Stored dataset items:
----------------
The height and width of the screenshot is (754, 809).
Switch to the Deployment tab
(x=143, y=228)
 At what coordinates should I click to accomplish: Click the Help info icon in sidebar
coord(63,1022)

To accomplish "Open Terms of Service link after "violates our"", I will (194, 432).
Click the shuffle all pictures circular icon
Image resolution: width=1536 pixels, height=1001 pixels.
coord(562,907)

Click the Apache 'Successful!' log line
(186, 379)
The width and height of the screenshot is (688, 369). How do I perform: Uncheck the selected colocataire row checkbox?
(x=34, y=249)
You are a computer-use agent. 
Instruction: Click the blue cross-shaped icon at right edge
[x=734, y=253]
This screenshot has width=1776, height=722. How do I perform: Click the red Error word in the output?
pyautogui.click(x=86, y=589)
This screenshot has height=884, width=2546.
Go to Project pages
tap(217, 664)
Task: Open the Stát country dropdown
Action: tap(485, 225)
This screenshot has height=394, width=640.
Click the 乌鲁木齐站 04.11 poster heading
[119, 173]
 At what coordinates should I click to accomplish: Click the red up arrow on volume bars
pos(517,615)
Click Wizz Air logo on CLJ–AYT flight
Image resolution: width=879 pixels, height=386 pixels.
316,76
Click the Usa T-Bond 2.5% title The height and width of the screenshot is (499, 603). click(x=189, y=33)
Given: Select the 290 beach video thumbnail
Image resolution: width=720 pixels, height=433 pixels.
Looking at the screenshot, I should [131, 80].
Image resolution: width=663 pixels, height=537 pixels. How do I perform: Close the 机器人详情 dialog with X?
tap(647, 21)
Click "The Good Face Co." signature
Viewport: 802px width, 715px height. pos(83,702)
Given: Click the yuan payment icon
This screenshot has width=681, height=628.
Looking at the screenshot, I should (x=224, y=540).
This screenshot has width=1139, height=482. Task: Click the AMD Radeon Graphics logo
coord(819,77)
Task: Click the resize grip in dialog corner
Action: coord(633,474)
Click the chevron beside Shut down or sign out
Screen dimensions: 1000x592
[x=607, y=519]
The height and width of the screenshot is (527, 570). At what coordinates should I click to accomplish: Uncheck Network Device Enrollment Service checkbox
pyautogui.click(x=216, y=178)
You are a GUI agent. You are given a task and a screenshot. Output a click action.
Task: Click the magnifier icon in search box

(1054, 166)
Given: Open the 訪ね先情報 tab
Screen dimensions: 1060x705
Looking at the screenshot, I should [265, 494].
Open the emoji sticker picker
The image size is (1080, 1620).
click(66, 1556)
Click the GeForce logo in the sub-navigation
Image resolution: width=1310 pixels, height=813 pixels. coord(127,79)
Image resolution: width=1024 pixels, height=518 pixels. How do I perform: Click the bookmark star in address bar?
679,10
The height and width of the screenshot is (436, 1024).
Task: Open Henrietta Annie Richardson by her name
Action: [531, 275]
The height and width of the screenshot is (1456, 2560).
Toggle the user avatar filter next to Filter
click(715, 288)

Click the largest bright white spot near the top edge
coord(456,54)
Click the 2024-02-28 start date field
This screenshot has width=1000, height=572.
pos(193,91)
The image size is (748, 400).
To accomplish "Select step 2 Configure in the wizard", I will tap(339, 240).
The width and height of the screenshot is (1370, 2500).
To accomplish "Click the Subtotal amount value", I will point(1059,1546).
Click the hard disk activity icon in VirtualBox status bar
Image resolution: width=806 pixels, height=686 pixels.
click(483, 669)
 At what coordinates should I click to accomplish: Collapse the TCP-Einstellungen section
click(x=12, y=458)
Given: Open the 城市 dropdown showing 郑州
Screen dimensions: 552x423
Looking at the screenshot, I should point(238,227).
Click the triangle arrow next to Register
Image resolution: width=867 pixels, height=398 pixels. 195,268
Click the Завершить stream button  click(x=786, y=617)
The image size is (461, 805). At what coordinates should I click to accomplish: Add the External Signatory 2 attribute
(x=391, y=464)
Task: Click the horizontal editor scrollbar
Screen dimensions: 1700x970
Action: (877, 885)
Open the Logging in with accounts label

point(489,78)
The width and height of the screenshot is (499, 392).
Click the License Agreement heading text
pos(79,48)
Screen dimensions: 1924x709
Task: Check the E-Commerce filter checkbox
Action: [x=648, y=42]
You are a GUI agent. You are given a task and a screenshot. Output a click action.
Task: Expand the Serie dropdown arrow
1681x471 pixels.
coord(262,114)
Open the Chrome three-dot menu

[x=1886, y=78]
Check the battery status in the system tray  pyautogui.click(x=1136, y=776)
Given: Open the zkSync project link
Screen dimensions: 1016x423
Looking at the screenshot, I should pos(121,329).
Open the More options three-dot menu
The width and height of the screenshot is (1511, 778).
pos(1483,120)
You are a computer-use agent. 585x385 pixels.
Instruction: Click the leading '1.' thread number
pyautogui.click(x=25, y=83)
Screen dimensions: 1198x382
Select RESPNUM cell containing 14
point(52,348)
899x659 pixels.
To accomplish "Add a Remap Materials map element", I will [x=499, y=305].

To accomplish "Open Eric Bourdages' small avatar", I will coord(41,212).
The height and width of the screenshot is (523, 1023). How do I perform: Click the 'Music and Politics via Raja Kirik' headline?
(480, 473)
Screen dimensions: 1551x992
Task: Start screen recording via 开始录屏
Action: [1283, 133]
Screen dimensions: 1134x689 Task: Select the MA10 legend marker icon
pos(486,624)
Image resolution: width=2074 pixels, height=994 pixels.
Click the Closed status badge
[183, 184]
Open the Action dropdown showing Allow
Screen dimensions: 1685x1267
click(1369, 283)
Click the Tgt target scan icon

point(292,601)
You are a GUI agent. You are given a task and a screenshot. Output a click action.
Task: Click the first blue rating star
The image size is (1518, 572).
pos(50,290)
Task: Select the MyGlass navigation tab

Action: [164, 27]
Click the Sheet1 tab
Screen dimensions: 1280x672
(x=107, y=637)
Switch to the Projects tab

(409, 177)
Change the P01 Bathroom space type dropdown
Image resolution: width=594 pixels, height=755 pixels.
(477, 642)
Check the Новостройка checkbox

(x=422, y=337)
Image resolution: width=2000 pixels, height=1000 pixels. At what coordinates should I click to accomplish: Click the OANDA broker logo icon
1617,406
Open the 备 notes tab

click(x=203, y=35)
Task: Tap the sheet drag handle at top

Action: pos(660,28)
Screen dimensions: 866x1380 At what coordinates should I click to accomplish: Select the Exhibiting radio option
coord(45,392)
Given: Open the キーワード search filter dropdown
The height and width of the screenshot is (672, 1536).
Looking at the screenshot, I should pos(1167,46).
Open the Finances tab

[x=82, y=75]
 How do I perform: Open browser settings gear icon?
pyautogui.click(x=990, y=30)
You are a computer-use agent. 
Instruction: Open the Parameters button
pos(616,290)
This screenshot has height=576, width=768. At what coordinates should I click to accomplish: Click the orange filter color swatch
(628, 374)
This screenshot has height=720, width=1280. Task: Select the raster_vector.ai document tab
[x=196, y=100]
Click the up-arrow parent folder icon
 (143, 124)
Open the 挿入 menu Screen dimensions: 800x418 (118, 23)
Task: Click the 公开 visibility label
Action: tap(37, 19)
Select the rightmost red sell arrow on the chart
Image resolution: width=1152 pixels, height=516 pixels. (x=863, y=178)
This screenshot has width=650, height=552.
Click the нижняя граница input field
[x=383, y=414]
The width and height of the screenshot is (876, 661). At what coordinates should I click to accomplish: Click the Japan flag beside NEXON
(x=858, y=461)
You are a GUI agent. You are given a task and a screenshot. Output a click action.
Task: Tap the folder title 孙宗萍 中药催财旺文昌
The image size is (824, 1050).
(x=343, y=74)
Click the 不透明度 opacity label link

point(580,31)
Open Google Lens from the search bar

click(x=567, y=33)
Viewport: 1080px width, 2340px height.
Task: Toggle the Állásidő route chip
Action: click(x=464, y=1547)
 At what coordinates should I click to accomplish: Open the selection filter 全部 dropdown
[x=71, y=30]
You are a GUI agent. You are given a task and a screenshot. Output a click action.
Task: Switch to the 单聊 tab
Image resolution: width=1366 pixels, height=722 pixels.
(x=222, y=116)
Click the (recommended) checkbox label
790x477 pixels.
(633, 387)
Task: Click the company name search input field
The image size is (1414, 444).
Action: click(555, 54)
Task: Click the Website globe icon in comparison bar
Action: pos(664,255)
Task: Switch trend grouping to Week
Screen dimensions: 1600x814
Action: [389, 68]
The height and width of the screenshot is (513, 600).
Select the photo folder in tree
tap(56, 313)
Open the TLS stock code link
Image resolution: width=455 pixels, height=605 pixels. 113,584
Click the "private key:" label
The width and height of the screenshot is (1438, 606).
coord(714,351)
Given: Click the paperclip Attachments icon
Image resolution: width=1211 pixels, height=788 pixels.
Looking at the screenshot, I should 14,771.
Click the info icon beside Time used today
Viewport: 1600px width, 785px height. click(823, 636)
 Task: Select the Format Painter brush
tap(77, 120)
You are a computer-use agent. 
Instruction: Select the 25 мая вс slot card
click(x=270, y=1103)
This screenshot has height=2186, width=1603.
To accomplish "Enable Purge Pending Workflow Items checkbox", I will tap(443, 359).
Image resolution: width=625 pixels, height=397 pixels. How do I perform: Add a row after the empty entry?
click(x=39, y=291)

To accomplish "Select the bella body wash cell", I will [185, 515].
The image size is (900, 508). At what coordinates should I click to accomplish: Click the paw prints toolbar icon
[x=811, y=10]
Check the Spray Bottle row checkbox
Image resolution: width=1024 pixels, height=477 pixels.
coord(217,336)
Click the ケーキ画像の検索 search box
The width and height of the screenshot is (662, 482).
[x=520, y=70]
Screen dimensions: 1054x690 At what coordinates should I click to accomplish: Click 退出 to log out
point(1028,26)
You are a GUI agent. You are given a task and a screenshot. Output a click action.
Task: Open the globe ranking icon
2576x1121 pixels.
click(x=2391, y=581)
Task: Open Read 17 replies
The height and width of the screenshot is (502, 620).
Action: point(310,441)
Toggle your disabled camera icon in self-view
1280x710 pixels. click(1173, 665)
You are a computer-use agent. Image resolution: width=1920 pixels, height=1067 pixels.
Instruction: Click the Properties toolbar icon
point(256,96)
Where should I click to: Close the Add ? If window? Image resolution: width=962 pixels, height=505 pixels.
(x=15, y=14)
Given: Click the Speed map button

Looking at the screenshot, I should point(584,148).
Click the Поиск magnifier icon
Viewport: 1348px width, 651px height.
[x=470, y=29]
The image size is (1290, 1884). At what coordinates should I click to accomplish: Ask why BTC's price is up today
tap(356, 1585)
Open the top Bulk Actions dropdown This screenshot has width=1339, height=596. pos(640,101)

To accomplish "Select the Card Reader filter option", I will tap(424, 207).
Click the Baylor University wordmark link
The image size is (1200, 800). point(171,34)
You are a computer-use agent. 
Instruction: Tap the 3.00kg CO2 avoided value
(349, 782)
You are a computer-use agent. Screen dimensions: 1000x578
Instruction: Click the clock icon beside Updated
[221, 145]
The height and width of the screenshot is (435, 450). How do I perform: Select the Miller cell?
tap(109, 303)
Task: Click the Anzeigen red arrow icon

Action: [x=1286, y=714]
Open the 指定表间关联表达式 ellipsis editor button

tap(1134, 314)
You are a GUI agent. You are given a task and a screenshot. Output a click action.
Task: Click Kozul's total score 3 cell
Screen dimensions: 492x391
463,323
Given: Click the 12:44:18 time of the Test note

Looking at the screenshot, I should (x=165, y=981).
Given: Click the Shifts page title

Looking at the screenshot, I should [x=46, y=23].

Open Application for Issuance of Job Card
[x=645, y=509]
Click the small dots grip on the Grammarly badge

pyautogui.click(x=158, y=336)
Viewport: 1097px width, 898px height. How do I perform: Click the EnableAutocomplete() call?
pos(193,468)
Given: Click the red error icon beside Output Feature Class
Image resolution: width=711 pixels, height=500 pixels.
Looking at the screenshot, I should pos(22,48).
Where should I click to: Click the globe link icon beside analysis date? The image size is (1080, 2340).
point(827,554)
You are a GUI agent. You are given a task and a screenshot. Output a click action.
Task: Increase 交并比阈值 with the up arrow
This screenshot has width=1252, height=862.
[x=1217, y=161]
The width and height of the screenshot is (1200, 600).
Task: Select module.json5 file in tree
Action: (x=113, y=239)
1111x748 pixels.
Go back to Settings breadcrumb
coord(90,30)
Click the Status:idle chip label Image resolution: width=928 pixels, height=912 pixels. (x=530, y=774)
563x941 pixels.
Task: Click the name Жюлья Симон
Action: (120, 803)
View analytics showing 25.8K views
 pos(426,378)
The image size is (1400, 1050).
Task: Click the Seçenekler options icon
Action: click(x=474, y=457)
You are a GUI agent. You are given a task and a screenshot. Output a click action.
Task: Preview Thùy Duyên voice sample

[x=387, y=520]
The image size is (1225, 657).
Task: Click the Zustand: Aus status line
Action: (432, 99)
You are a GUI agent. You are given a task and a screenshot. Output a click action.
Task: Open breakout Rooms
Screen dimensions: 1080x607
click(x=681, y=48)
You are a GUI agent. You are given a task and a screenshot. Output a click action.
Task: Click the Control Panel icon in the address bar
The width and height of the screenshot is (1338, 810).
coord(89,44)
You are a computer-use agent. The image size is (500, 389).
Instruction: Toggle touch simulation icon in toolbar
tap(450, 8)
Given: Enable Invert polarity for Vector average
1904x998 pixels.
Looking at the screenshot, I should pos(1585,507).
----------------
Work request>
Retype exactly, and only, the lines above from the one where "Click the License Agreement heading text" occurs up to and including the one where "Given: Open the zkSync project link" occurs.

Exercise result>
Click the License Agreement heading text
pos(79,48)
Screen dimensions: 1924x709
Task: Check the E-Commerce filter checkbox
Action: [x=648, y=42]
You are a GUI agent. You are given a task and a screenshot. Output a click action.
Task: Expand the Serie dropdown arrow
1681x471 pixels.
coord(262,114)
Open the Chrome three-dot menu

[x=1886, y=78]
Check the battery status in the system tray  pyautogui.click(x=1136, y=776)
Given: Open the zkSync project link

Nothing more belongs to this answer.